Tuesday, November 27, 2012

I'd Love to Turn You On At the Movies #53 - Imitation of Life (1959, dir. Douglas Sirk)



            German-born director Douglas Sirk, who like many talented directors fled Germany during the rise of the Nazis to find work in America, created a series of masterful melodramas in Hollywood. At the time the pictures were considered pure fluff, dismissed with the derogatory term “Women’s Weepies,” but time has come to show Sirk’s mastery of film and his preoccupation with women’s issues – and in this case race – to be prescient. By the time of Imitation of Life, Sirk had made some 30 films in Hollywood and in many ways it’s his crowning glory, his ideas all at a peak of expression. The exaggeratedly melodramatic expression of the characters – he called it "dramas of swollen emotions" – may induce a chuckle here and there, but nobody’s laughing at the ideas, or at the way he sets up the devastating finale of the film.
            The film, a remake of a 1934 film of the same title based on a Fannie Hurst novel, centers on an ambitious actress, Lora Meredith (played by Lana Turner), and her daughter Susie (played by Sandra Dee), who take on a black woman named Annie Johnson (played by Juanita Moore) and her light-skinned daughter Sarah Jane (played by Susan Kohner) to live in a spare room they have and help around the house. The first part of the film sees Lora and Annie and their daughters struggling to make ends meet (and also sets up the conflicts that will play out in the rest of the film) while the remainder shows the now-successful Lora Meredith and how her success has not brought happiness or fulfillment to herself or those around her. But the focus in the second half really shifts to the conflicts between Annie and her daughter. Sarah Jane finds that her race puts barriers between her and what she wants but is light-skinned enough to pass for white and does so whenever she has the opportunity, much to the chagrin of her mother who repeatedly tells her there’s no reason she should be ashamed of who she is.
            The film is fully centered on these women. Men play almost no part in the narrative except at moments of convenience, and it’s reflected in Sirk’s way of having Lora move in the film – note how often she’s separated from men in the frame, or facing or moving away from them. And when Lora’s on-again-off-again romantic interest Steve tries to tell her how she will live her life, he’s definitively rebuked. Men are there, but for Lora only as means to further her ambitions, and for the daughters as objects of unattainable desire. It would be a crime to spoil how things play out in the film, so suffice to say that Annie’s almost-saintly and long-suffering behavior with her daughter plays into Sirk’s best-ever ending, and that Lora’s ruthless and selfish ambition and Sarah Jane’s rejection of her race, hemming her in to only "busboys, cooks, chauffeurs" as potential romantic objects, combine to give the title more meaning than the glossy soap opera name it could be perceived as.

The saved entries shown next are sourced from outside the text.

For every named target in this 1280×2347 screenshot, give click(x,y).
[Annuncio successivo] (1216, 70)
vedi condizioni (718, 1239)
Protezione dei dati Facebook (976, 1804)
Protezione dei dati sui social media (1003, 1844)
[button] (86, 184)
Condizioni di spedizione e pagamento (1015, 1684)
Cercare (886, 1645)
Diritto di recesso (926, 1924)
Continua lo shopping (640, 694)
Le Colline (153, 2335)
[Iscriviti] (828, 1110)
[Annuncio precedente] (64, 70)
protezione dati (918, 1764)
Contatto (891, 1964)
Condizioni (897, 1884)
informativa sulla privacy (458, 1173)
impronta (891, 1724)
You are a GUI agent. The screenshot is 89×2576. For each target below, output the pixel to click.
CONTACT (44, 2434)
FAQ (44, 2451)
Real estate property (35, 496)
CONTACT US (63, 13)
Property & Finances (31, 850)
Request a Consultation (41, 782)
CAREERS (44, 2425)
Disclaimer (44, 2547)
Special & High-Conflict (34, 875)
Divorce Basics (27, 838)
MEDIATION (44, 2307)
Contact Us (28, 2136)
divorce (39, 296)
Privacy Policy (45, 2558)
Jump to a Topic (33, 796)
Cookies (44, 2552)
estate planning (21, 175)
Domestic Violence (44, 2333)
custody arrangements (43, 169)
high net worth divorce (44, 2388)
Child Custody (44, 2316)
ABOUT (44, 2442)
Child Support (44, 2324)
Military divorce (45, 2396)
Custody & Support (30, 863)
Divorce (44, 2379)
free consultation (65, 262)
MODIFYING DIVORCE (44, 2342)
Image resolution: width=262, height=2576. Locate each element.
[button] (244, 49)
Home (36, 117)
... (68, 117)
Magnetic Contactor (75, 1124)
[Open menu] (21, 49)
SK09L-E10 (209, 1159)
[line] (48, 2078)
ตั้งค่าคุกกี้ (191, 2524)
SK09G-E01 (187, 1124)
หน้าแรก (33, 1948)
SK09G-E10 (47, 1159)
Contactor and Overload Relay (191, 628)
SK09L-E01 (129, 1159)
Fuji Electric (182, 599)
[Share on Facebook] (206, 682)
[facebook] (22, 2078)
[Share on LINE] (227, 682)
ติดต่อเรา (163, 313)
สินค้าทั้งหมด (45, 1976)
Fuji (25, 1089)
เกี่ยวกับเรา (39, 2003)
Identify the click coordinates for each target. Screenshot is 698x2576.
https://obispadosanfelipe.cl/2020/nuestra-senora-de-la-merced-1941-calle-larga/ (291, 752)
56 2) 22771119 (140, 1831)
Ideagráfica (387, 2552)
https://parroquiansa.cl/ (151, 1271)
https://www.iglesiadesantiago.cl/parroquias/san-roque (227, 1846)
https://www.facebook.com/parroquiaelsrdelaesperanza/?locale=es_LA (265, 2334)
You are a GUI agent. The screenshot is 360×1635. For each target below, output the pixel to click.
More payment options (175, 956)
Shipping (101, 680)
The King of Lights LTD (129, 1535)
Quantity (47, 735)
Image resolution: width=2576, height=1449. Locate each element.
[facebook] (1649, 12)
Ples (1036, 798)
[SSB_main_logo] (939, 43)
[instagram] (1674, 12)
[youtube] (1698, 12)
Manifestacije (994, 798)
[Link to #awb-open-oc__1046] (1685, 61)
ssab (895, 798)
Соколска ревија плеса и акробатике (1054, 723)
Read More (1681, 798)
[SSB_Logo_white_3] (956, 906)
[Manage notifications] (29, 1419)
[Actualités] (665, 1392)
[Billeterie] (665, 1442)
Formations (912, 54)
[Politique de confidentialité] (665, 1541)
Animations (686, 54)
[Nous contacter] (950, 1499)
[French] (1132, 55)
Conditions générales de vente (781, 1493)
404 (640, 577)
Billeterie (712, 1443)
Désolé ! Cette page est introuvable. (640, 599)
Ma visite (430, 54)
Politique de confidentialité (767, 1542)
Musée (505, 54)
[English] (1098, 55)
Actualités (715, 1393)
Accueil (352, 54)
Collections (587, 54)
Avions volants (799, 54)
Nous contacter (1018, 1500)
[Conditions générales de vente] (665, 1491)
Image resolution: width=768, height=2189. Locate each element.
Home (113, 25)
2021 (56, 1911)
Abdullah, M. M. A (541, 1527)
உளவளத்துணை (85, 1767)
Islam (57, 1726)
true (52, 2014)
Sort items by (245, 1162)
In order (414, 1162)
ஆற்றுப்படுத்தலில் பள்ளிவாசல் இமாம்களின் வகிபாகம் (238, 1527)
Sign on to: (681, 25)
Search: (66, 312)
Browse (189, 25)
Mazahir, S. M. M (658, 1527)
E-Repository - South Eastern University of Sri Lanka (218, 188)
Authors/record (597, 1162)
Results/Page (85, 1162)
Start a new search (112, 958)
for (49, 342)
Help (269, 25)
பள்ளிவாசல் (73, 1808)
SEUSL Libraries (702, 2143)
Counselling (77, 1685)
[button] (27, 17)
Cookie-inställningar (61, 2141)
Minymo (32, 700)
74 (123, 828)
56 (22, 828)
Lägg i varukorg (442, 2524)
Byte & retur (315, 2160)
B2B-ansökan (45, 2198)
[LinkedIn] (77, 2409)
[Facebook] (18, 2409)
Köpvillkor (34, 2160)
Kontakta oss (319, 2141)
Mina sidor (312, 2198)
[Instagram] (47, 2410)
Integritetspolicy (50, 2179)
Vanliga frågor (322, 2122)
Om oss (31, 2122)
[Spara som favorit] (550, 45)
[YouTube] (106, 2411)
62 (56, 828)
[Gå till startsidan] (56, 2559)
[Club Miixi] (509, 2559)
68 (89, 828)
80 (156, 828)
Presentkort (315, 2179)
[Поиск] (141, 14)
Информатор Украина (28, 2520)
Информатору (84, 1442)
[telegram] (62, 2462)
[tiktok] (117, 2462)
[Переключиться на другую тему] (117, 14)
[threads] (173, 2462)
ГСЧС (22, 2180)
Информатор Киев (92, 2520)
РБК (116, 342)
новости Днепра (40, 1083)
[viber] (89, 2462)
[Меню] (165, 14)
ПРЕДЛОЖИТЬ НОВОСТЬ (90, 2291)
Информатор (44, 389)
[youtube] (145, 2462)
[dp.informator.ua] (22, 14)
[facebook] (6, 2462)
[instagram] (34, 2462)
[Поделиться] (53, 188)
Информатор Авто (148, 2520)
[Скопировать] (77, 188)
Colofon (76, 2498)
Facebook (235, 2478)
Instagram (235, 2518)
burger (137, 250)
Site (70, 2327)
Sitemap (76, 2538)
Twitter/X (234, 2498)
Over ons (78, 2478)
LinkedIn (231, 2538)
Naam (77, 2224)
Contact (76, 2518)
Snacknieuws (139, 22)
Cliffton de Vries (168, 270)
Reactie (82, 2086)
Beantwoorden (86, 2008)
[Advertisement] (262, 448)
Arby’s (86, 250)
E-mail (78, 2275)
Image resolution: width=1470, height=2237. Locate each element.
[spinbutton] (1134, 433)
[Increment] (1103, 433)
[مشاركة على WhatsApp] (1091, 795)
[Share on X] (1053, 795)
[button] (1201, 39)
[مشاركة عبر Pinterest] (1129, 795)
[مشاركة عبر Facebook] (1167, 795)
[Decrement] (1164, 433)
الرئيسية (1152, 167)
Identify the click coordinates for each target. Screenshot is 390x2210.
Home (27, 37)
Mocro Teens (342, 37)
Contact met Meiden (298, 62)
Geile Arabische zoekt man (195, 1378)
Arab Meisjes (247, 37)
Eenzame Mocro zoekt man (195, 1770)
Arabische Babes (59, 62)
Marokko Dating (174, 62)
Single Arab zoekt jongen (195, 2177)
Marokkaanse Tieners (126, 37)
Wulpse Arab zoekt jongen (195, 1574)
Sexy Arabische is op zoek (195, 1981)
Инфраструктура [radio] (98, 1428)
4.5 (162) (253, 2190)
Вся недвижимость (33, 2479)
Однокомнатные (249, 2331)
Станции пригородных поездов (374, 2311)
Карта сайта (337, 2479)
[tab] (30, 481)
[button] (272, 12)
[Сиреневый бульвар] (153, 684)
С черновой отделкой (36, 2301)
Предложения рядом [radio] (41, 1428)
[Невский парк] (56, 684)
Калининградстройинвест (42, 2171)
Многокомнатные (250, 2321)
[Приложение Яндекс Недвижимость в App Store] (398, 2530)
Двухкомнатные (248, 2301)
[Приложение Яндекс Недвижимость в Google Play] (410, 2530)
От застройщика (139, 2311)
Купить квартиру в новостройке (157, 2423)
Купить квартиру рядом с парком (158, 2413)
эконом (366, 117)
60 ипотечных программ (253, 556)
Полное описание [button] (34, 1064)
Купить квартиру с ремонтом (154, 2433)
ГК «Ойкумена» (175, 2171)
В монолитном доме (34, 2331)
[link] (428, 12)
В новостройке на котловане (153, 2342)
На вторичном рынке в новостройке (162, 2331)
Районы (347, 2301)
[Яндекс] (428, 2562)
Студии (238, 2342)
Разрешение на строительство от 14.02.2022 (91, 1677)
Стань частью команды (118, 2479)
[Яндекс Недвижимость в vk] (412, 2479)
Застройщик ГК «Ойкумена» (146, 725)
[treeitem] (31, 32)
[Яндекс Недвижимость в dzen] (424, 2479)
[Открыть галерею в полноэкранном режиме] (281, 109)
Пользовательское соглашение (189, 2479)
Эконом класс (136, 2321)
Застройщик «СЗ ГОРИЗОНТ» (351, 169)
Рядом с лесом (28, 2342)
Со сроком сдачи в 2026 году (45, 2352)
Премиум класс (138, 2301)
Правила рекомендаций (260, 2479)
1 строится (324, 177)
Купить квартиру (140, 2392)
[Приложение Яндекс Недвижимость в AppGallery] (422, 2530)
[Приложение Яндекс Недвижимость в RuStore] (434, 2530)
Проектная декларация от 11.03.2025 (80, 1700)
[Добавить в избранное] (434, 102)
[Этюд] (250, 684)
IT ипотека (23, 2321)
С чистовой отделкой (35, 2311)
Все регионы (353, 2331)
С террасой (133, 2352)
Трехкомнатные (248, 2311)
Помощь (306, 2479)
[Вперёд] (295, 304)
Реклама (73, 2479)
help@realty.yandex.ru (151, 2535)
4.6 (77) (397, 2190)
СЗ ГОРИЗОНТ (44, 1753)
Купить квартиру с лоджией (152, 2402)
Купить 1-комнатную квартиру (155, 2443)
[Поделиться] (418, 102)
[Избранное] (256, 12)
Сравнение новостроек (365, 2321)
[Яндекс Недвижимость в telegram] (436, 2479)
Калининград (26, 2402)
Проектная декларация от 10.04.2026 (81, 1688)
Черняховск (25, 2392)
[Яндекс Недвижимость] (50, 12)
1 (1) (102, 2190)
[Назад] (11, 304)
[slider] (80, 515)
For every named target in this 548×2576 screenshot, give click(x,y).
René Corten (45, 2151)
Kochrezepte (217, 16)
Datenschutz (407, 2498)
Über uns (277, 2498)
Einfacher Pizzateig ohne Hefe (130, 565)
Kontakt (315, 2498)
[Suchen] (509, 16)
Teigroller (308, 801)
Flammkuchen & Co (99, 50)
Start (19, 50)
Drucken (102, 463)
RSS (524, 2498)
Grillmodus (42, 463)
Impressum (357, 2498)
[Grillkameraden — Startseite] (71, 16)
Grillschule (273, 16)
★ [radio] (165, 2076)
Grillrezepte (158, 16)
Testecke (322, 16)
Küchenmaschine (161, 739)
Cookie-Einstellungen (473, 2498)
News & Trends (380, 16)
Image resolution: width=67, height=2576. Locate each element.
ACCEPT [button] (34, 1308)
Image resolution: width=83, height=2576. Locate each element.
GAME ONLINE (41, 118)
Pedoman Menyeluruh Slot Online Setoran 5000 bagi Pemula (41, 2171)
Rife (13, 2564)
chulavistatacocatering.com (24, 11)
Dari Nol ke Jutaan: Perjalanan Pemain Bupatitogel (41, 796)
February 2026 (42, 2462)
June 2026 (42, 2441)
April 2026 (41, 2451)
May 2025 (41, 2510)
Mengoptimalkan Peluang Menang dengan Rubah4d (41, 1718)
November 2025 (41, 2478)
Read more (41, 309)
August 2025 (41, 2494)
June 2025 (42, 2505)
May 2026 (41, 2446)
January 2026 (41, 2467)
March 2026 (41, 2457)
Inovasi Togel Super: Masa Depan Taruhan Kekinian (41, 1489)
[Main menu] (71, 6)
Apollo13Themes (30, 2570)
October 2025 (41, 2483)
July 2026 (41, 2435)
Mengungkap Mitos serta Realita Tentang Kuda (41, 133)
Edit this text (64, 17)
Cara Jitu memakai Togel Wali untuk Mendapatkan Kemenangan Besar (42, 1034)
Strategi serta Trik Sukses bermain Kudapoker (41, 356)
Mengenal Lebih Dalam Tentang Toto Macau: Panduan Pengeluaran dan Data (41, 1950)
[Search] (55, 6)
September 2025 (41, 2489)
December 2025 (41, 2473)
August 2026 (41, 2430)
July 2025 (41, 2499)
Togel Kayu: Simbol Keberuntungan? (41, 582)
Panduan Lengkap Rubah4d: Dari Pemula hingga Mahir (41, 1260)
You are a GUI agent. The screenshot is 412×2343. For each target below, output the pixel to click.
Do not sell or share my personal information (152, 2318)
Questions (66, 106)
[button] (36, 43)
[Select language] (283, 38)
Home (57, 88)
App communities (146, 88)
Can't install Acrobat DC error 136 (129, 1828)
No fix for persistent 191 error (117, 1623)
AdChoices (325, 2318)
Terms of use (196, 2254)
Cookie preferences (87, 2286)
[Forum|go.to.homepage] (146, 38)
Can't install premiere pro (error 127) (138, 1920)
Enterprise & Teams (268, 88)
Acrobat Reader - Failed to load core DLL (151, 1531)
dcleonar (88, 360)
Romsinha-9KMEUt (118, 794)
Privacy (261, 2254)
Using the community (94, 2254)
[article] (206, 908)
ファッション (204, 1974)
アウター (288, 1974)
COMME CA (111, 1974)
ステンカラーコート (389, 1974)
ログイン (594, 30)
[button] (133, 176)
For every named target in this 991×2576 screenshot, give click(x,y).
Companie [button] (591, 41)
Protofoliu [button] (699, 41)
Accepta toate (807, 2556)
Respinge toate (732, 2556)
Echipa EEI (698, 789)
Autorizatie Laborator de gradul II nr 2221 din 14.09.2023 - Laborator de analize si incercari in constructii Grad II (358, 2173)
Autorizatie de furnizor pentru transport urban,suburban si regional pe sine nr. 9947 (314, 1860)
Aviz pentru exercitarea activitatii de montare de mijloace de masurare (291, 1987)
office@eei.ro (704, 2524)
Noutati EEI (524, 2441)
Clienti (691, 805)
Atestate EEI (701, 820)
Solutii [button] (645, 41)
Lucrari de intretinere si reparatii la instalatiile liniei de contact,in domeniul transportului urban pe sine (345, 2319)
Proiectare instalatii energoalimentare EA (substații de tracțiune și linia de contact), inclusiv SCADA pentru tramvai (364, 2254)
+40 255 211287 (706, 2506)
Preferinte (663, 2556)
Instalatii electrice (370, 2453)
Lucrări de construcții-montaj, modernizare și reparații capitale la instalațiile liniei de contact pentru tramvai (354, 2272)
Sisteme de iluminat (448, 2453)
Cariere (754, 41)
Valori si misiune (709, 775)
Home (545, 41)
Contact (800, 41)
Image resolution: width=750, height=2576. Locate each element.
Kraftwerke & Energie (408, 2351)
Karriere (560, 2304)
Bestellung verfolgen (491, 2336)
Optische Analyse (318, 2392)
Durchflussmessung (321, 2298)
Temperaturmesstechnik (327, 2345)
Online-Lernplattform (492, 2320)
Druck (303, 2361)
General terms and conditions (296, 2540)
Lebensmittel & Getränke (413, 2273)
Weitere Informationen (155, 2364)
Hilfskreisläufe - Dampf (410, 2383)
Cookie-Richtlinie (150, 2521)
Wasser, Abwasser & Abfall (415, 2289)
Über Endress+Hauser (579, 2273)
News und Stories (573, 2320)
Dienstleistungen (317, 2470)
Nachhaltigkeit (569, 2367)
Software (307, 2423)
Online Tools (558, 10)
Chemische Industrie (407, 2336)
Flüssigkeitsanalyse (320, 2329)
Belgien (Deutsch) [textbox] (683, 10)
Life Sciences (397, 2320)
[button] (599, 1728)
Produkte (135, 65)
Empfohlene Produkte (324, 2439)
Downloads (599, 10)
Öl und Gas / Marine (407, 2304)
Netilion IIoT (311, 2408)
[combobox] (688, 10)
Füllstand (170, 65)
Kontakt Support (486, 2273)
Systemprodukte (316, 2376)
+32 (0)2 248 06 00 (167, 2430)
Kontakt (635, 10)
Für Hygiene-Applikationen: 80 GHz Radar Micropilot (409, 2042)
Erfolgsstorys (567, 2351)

            Sirk is a master of composition and he’s abetted here by his frequent collaborator, cinematographer Russell Metty, creating dazzling Eastman Color (it’s not Technicolor just because it’s bright!) compositions that owe much to Sirk’s long-time interest in painting but also to his interest in using the frame to portray his characters as trapped and hemmed in by their worlds, blocked or separated from others by the things they’ve acquired. He’s also aided by a tight, no-nonsense script co-written by Allan Scott, responsible for many of the best of the Astaire-Rogers films, and certainly someone who knows how to use words sparingly and precisely. The film’s head-on depiction of race issues in the heating up time of the Civil Rights movement takes center stage in the film, making this unique amongst his “Women’s Weepies,” though it takes an equally strong stance about the women’s independence in the film and ices the whole cake with the generational conflicts between mothers and daughters. Juanita Moore and Susan Kohner both received nominations for Best Supporting Actress (which likely split the vote between these superb performances and gave the Oscar to Shelley Winters for The Diary of Anne Frank), and the film was ultimately Sirk’s biggest commercial success. Upon completion of the shooting, Sirk and his wife returned to Europe and he retired from filmmaking, living out the rest of his days in Switzerland and seeing belated acclaim for his brilliance finally come his way in the 1970’s and 1980’s. And while many of his superb melodramas of the 1950’s are worthwhile views – particularly All That Heaven Allows, Written on the Wind, Magnificent Obsession, and A Time to Love and A Time to Die – this one may well be his finest achievement. Keep the tissues handy for that ending though.